And beyond these kinds of type vulnerabilities are other mistakes which
are very unlikely to be caught by even a sophisticated type system;
e.g., a function for accepting input to a random number generator, which
actually ignores the caller's data!

[1] Here, I don't mean to suggest that the truncating behaviour of Java
    or C# arithmetic can't be used intentionally.  Rather, I mean that,
    in the absence of such an intention, arithmetic in these languages
    simply yields results which are inconsistent with the usual rules of
    integer arithmetic.

> Finally, your type-A / type-B comparison works best regarding programs
> written by one programmer or by a few programmers who communicate
> closely.

Possibly; but I think that larger groups can cooperate reasonably within
a particular style.

> I'm working on a Python program in conjunction with a bunch of people
> in widely dispersed time zones, so communication isn't so fluid, and
> when something changes it's not always easy to notice the change or
> understand the reason and deal with it.

I'll agree that dynamic languages like Python require a degree of
discipline to use effectively (despite the stereotype of type B as
ill-disciplined hackers), and that includes communicating effectively
with other developers about changes which might affect them.  Statically
typed languages provide a safety-net, but not always a complete one.
One might argue that the static-typing safety-net can lead to
complacency -- a risk compensation effect.  (I don't have any evidence
for this so I'm speculating rather than arguing.  I'd be interested to
know whether there's any research on the subject, though.)

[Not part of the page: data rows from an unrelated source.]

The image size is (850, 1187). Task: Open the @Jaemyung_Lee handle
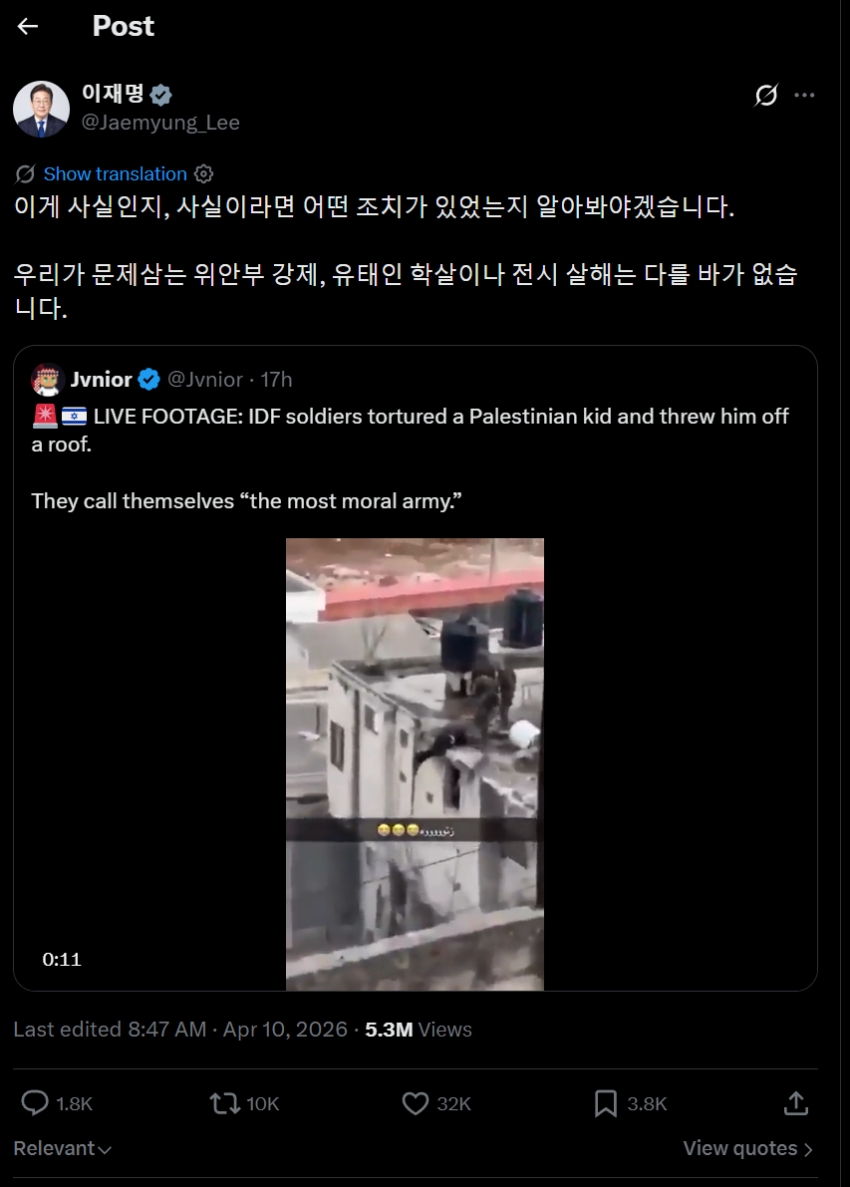click(160, 123)
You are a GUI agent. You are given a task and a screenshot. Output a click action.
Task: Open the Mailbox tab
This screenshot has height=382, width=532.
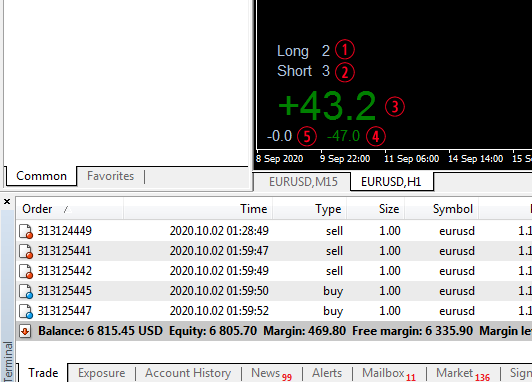389,374
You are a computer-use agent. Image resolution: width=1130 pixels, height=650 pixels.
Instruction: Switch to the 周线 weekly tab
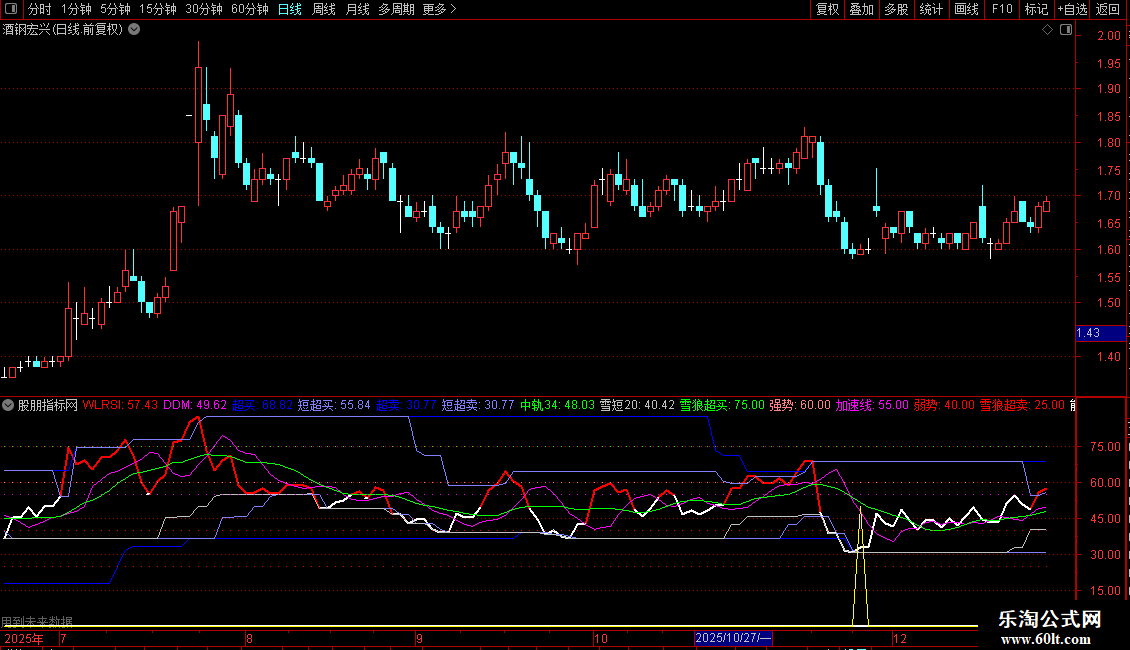point(324,10)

Even so, I don't think I'd recommend Python for a nontrivial project to
be implemented by a team of low-to-average-competence programmers.
That's not a criticism of Python: I simply don't believe in
one-size-fits-all solutions.  I'd rather write in Python; I'd probably
recommend that the above team use C#.  (Of course, I'd rather have one
or two highly skilled programmers and use Python, than the low-to-
average team; but industry does like its horde-of-monkeys approach.)

> There have been quite a few times when some hassle would have been
> avoided by the static interfaces mandated in less dynamic languages.
> Whether the hassle saved would have been outweighed by the extra
> verbosity is not known.

This is another question for which it'd be nice to have answers.  But,
alas, we're unlikely to unless dynamic typing returns to academic
favour.

> I've found Haskell's type system to work pretty well for the
> not-so-fancy things I've tried so far.  It takes some study to
> understand, but it's very uniform and beautiful.

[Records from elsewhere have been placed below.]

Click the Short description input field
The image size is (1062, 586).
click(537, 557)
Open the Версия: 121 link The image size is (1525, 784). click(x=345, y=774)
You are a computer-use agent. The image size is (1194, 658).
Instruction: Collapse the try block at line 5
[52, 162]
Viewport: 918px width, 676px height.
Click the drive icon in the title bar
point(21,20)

It can be very effective, but I think I have a dynamically-typed
brain -- I keep on running into situations where I need more and more
exotic type-system features in order to do things the way I naturally
want to.  It's easier to give up and use Lisp...

> I'm having more trouble controlling resource consumption of programs
> that are otherwise semantically correct, a well known drawback of lazy
> evaluation.  

I always had difficulty curbing my (natural?) inclination towards tail-
recursion, which leads to a lot of wasted space in a normal-order
language.

> The purpose of unsafePerformIO is interfacing with C programs and
> importing them into Haskell as pure functions when appropriate.

Yes, that's what I was doing.  (I was trying to build a crypto interface
using a C library for the underlying primitives, but it became too
unwieldy and I gave up.)  In particular, I used unsafePerformIO to
provide a functional view of a hash function.

> The ML family avoids some of Haskell's problems, but is generally less
> advanced and moribund.

Standard ML seems dead in the water; OCaml looks like it's got some
momentum behind it, though, but isn't going in the same direction.

> Pretty soon I think we will start seeing practical successor languages
> that put the best ideas together.

Perhaps...

-- [mdw]